Using the entries that follow, write out the line containing "Click jelena_krunic's avatar", the line containing "The width and", and every line between them, exactly and nothing else.

» THE RECORDS
:::::

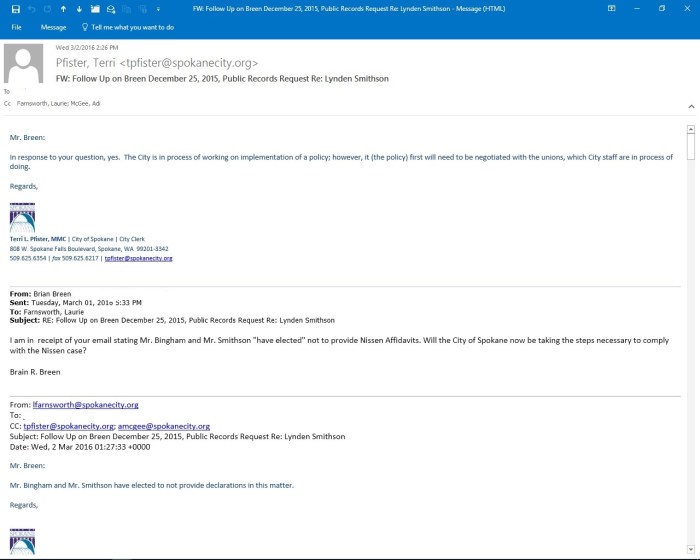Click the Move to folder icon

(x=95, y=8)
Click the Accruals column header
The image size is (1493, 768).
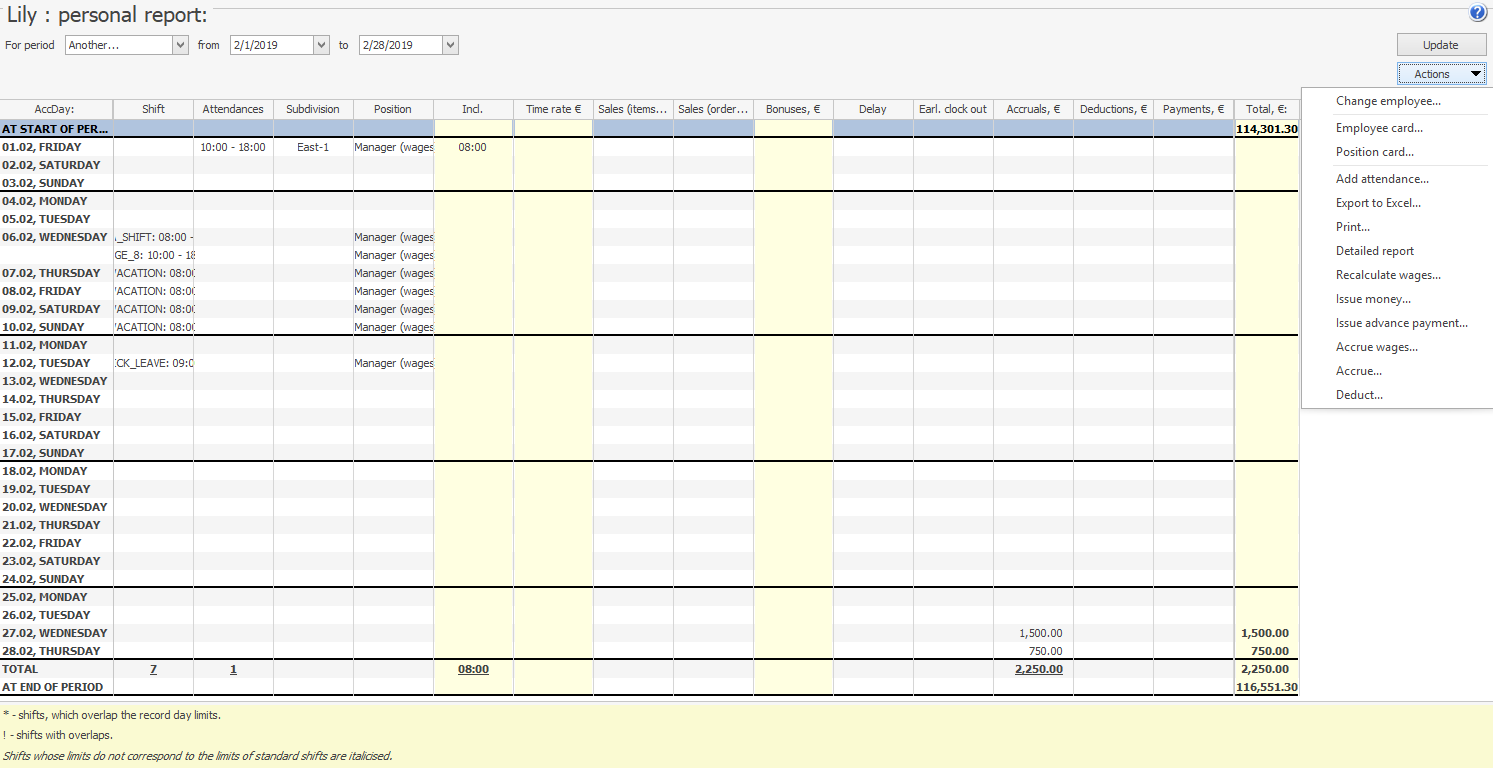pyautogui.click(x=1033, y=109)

:::::

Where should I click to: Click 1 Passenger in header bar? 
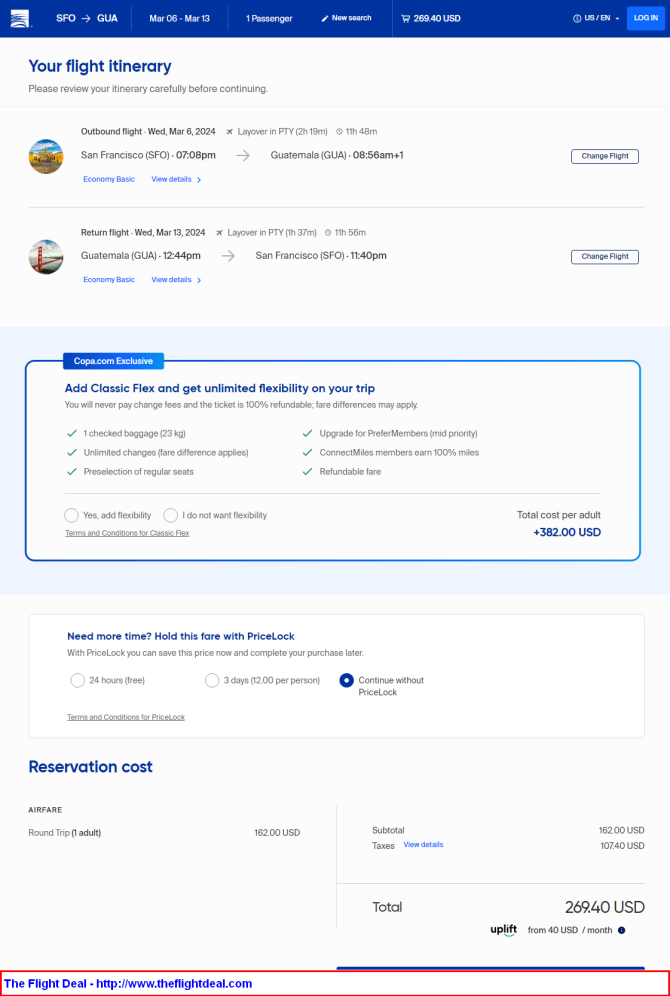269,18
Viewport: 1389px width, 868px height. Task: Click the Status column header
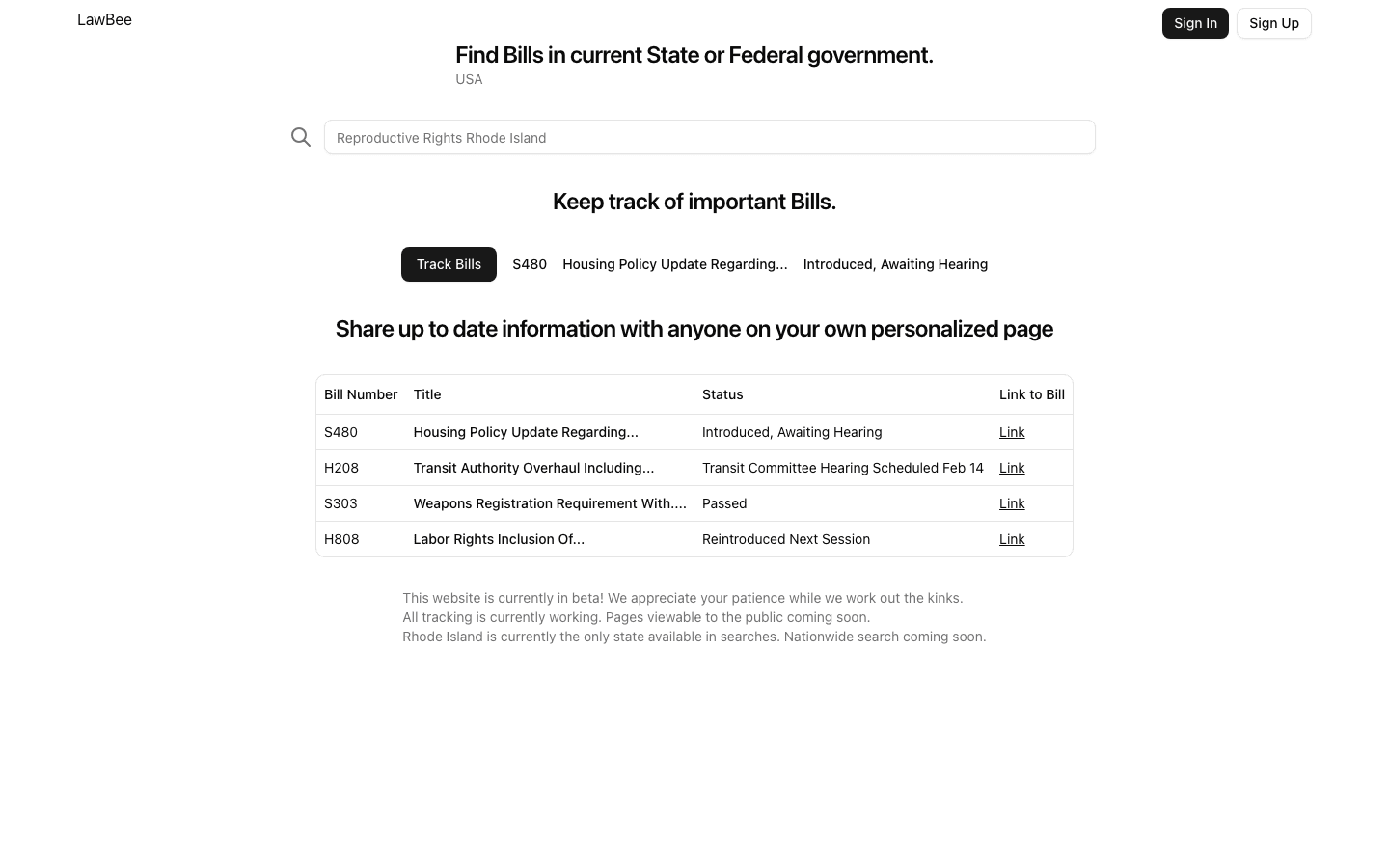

:::::

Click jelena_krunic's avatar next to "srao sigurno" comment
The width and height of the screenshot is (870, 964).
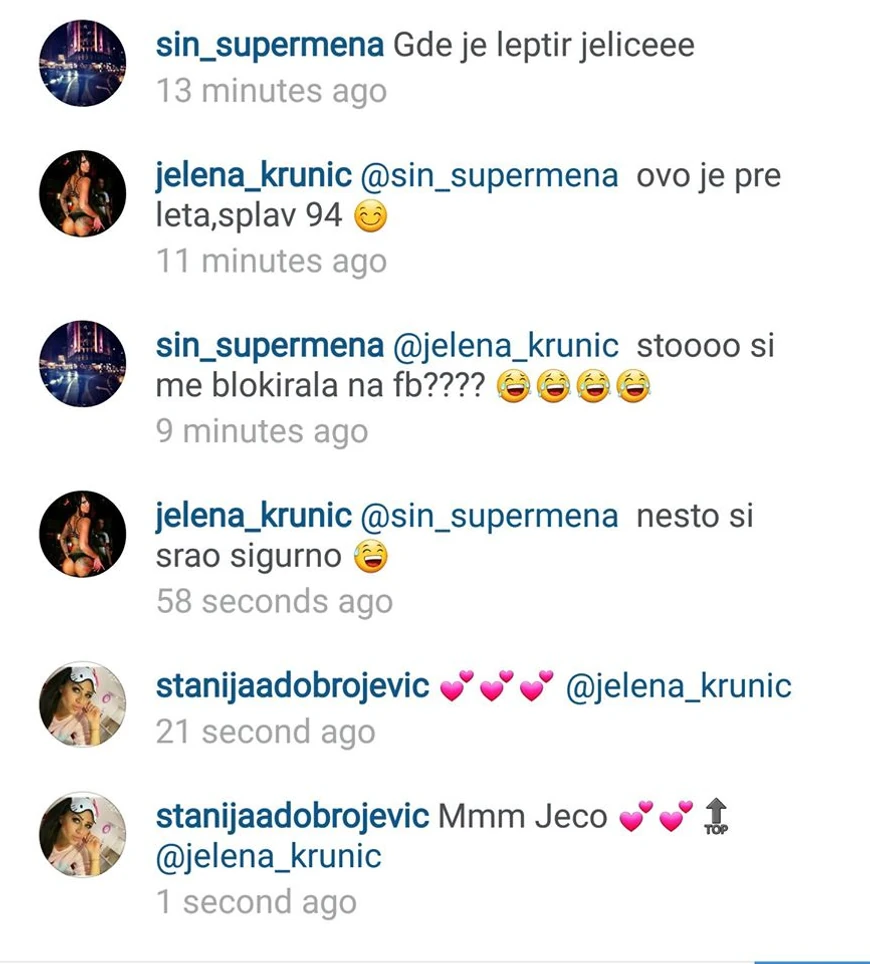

:::::

» ANSWER SECTION
Click jelena_krunic's avatar next to "srao sigurno" comment
The width and height of the screenshot is (870, 964).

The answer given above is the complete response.